§ WHAT IS BEING ASKED
Please report each line of the data below that contains "horizontal".

[Saved entries]
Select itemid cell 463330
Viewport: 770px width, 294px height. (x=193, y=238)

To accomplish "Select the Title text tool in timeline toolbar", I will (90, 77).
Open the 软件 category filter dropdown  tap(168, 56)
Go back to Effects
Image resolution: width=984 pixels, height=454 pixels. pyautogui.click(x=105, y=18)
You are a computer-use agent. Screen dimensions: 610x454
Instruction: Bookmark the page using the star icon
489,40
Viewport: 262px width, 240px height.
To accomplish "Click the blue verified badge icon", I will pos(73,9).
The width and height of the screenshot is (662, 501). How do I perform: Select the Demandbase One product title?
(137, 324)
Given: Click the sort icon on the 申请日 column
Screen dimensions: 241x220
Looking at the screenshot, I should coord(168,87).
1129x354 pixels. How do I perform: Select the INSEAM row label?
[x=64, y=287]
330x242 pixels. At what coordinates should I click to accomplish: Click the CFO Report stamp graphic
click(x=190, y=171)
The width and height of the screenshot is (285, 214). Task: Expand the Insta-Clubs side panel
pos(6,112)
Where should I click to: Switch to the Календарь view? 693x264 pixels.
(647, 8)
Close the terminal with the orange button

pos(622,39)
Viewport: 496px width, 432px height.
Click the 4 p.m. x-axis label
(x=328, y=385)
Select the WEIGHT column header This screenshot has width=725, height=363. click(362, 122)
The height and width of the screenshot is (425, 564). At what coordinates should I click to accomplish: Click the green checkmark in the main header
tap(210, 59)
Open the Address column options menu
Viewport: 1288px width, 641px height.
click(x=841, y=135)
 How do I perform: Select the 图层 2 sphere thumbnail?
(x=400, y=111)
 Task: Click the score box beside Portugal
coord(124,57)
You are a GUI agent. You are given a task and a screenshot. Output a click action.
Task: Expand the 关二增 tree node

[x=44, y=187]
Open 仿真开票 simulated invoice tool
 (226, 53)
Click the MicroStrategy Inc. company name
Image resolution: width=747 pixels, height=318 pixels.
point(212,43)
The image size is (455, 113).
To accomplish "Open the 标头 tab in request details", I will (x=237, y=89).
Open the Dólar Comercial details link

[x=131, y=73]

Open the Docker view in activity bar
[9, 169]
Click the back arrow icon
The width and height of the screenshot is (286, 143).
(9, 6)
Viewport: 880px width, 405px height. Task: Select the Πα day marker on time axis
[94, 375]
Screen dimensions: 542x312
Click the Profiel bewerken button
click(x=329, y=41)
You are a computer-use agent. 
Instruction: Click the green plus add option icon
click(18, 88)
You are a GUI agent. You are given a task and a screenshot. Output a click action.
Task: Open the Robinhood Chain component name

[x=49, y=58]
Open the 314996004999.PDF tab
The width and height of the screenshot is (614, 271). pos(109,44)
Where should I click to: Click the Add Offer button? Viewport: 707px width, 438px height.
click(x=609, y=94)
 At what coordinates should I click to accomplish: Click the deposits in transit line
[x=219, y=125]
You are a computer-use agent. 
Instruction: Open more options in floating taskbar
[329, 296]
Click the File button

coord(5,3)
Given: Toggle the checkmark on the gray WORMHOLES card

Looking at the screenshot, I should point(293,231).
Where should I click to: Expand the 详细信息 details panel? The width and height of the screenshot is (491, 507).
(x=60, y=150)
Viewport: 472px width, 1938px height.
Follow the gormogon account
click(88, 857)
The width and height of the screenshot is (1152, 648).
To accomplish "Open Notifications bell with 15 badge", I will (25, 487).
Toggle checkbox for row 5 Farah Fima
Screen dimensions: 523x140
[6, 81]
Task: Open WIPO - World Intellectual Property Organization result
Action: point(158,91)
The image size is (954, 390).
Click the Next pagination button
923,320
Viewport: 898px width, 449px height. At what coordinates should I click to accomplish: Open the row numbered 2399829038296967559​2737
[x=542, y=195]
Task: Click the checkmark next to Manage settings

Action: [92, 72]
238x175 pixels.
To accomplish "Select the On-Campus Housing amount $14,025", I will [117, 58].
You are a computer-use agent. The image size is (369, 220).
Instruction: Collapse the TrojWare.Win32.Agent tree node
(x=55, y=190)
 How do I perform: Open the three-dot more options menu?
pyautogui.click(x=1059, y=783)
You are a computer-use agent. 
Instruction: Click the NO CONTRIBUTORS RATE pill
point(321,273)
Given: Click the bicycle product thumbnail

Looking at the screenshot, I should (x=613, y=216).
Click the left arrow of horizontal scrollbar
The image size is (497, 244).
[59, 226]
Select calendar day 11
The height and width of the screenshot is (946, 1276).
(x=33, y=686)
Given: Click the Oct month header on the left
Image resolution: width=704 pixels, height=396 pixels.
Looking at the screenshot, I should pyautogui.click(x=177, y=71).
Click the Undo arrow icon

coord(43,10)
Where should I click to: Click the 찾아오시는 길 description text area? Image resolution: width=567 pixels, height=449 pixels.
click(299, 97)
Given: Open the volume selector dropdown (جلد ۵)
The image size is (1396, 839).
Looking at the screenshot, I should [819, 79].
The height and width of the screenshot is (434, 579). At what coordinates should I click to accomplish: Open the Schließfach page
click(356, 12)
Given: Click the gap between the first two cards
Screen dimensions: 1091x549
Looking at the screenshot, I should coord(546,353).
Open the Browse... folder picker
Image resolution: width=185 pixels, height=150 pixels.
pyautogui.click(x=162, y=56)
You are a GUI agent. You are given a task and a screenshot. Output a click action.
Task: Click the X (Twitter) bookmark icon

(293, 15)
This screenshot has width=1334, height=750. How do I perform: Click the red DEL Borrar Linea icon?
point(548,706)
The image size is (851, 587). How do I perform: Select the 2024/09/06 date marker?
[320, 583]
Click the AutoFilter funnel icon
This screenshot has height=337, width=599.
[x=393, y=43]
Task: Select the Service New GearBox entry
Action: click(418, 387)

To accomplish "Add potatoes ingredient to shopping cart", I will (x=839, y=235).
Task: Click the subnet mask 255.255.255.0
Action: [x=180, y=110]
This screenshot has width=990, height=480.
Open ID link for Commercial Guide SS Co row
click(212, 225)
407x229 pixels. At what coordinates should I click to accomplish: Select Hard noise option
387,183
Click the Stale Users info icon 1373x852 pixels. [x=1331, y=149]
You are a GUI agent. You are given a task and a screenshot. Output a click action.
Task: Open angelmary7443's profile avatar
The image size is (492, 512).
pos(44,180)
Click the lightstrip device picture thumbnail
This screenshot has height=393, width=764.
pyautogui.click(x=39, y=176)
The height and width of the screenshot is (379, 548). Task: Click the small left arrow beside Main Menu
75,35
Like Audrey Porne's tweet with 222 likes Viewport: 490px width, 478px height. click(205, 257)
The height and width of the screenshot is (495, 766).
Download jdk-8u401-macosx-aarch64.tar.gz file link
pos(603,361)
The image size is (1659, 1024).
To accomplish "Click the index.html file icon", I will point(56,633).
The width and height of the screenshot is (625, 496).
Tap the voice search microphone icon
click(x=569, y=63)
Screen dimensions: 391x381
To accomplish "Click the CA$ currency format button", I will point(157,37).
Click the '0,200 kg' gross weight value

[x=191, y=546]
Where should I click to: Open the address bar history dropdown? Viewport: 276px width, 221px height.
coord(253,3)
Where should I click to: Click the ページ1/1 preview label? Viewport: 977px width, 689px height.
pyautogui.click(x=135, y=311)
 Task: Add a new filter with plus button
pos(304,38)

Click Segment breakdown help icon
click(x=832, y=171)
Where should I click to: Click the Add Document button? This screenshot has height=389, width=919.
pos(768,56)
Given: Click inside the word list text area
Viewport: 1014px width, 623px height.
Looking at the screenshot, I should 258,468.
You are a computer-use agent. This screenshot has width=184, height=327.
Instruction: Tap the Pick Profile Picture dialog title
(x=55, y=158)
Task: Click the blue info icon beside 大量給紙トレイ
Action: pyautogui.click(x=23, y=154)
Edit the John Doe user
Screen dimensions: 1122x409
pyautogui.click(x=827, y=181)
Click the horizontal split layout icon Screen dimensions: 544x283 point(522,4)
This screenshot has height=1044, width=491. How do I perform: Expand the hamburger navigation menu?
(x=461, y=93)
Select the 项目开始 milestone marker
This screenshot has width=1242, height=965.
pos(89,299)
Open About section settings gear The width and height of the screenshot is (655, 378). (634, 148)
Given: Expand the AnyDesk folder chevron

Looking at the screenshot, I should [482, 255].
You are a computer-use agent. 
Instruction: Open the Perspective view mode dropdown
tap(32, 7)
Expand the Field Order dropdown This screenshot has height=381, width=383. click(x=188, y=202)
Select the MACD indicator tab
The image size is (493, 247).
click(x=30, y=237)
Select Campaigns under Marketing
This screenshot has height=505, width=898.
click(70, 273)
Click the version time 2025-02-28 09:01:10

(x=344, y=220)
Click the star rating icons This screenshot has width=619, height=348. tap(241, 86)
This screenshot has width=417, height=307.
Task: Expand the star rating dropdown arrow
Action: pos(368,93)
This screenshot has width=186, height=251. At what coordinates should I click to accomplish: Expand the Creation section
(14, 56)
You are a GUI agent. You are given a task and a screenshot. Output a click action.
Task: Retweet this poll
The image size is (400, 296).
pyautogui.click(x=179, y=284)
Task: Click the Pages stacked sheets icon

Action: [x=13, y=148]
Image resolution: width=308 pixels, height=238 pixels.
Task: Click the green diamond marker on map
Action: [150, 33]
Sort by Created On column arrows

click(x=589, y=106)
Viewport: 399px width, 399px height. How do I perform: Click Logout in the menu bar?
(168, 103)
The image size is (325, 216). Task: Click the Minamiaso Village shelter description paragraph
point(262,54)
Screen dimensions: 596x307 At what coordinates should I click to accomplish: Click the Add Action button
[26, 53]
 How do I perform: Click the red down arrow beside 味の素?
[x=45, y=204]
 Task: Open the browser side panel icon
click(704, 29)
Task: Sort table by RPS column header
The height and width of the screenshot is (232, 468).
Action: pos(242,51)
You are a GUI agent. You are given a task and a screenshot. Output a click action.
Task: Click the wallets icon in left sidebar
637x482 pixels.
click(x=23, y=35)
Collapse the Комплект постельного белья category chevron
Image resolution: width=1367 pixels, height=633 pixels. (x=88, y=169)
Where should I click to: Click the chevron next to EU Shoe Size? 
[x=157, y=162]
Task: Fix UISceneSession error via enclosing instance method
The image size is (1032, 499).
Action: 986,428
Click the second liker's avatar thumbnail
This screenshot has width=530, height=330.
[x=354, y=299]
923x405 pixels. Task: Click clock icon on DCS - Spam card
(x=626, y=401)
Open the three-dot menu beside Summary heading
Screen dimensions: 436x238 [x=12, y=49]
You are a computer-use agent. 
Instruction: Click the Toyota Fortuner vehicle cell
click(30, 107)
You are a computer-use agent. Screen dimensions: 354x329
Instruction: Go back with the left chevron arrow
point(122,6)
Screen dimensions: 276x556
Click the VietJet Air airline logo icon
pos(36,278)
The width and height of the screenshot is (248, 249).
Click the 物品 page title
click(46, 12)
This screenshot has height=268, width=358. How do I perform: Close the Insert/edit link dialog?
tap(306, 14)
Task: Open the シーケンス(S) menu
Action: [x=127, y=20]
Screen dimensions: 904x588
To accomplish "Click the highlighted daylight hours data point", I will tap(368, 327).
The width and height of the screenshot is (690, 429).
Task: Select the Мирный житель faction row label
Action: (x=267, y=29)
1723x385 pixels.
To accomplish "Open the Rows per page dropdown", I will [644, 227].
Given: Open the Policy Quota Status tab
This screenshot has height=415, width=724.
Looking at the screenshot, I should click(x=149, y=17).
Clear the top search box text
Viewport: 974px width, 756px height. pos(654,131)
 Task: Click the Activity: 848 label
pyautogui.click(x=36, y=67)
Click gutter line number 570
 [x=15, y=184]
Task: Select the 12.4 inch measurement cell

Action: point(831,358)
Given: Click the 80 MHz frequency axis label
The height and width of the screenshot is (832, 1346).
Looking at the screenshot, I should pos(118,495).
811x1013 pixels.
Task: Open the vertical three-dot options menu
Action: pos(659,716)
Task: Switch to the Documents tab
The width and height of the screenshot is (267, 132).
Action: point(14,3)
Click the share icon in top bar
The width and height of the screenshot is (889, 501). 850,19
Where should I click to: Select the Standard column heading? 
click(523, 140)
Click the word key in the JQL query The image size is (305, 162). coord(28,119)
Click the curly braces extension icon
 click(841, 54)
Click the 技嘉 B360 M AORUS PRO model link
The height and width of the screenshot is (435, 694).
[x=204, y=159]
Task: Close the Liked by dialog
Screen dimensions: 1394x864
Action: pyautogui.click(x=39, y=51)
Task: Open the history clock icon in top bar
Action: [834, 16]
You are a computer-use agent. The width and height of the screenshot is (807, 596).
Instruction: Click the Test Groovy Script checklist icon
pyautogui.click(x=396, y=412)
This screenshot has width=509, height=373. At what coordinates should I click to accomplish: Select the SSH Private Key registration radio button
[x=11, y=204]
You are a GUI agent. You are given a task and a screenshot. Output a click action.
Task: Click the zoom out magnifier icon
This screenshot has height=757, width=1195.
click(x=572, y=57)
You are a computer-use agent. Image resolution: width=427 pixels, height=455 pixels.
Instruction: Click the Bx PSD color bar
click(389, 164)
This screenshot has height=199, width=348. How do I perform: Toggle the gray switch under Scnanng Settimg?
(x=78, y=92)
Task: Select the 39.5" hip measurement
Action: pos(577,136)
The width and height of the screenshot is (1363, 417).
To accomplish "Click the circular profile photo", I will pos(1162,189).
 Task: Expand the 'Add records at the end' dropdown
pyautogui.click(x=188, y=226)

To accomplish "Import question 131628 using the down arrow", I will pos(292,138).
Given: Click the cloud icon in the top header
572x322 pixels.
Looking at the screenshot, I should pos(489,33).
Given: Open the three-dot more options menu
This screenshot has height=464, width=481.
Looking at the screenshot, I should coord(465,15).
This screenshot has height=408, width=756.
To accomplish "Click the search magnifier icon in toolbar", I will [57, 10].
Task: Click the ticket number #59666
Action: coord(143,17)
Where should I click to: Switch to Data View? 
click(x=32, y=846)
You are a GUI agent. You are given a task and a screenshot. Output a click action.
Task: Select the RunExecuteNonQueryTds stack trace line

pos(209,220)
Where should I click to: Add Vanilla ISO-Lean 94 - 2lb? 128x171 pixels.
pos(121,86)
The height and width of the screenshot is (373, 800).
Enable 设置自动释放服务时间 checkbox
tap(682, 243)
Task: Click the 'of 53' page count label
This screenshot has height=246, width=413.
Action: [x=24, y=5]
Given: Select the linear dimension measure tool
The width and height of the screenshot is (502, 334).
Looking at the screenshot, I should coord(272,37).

§ SOLUTION TO THE PROBLEM
Click the left arrow of horizontal scrollbar
Click the horizontal split layout icon Screen dimensions: 544x283 point(522,4)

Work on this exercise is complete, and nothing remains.